The addition of various antihypertensive medications to lifestyle management had either a neutral or beneficial effect on lipids.

Sources of funding: National Institutes of Health; Pfizer Inc; Merck, Sharp & Dohme Research Laboratories. For drugs: Boehringer Ingelheim Pharmaceuticals Inc; Merck, Sharp & Dohme Research Laboratories; Pfizer Inc; Wyeth-Ayerst Laboratories.

For article reprint: Dr. R.H. Grimm, Jr, Shapiro Center for Evidence-Based Medicine, 914 South Eighth Street, D-5, Minneapolis, MN 55404, USA. FAX 612-347-7761.

*Numbers calculated from data in article.

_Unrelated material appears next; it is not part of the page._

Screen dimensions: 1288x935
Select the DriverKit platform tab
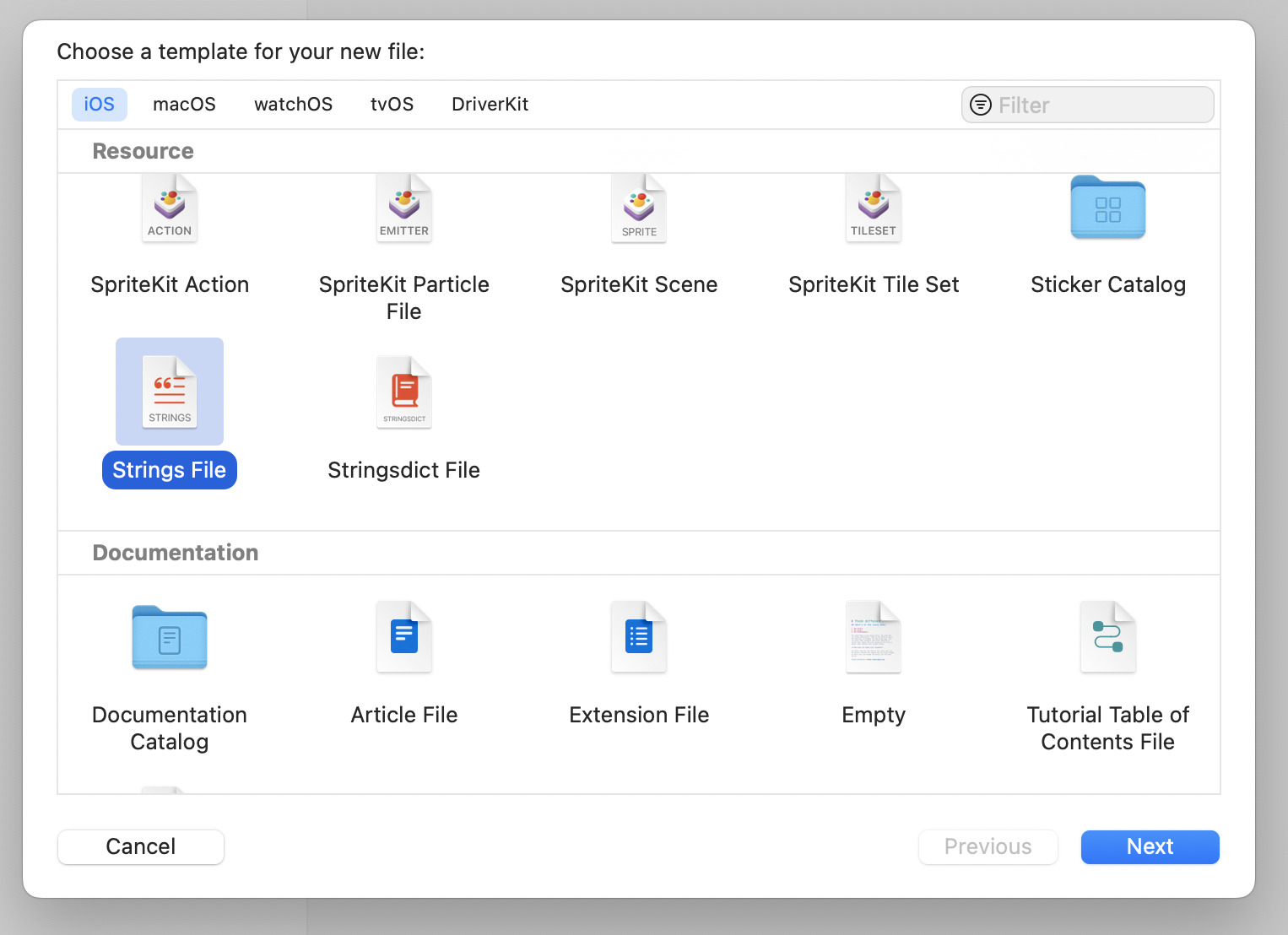point(490,104)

Coexistent hyperlipidemia and hypertension increase the risk for cardiovascular morbidity and mortality, and both risk factors cluster in persons with obesity and insulin resistance. These risks respond favorably to a program of weight loss and exercise, but clinicians generally feel frustrated because they perceive that recommendations for lifestyle modifications fail to satisfactorily accomplish weight loss. In the current report from the TOMHS and in the preceding main report (1), the participants were moderately successful in maintaining weight loss for 4 years and did more exercise during this period than before.

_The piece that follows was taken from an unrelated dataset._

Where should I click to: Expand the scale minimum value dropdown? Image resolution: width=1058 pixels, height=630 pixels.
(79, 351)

A decrease in weight was associated with an improvement in lipids, and changes seen in patients who lost ≥ 10 pounds were especially impressive. Patients who received certain types of blood pressure medications had additional beneficial effects on lipids. Overall, doxazosin treatment was the most beneficial. Low-dose chlorthalidone treatment (15 mg/d) for 4 years had no negative effects, which provides further evidence that low-dose diuretics do not adversely affect lipid levels.

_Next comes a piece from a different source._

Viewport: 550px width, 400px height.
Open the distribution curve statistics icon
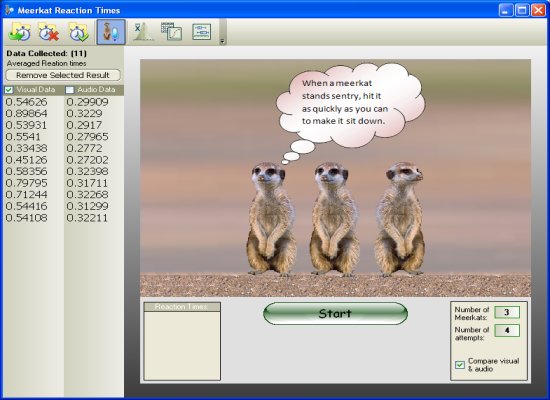142,32
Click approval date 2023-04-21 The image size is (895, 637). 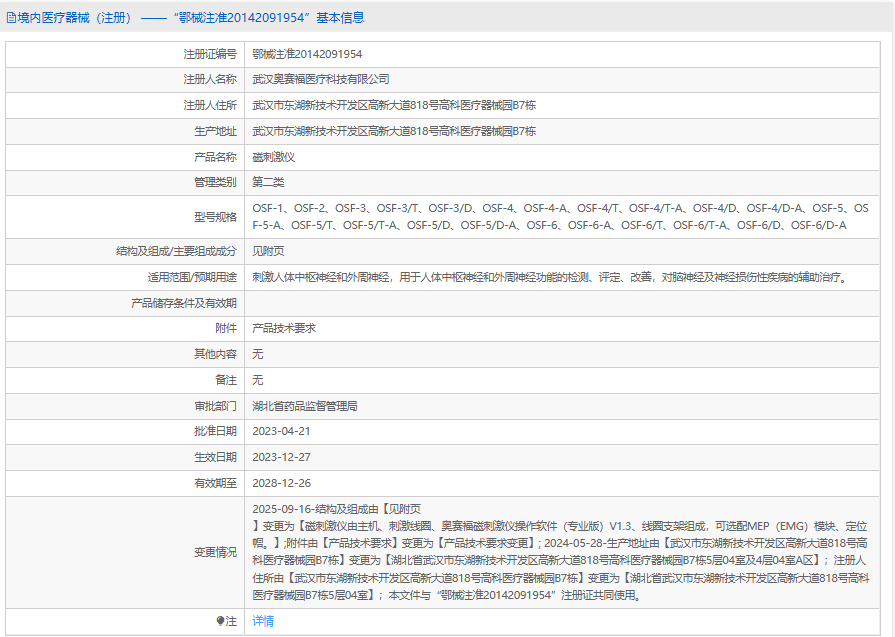click(281, 432)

What does this information offer the practitioner? First, it reinforces the practical value of recommending lifestyle modifications. In the main TOMHS trial paper (1), a trend toward reduction in frequency of cardiovascular events was observed in patients who received antihypertensive therapy beyond lifestyle alterations alone. In addition to lowering blood pressure, a benefit of these medications may be further improvement in lipid levels. Taken together, the practicing physician should be encouraged to follow the guidelines from the Joint National Committee (2) for lifestyle modification and to consider early implementation of antihypertensive medication.

Jon H. Levine, MD
Meharry Medical CollegeNashville, Tennessee, USA


1. Neaton JD, Grimm RH Jr, Prineas RP, et al. JAMA. 1993;270:713-24.

2. Joint National Committee on Detection, Evaluation, and Treatment of High Blood Pressure. Arch Intern Med. 1993;153:154-83.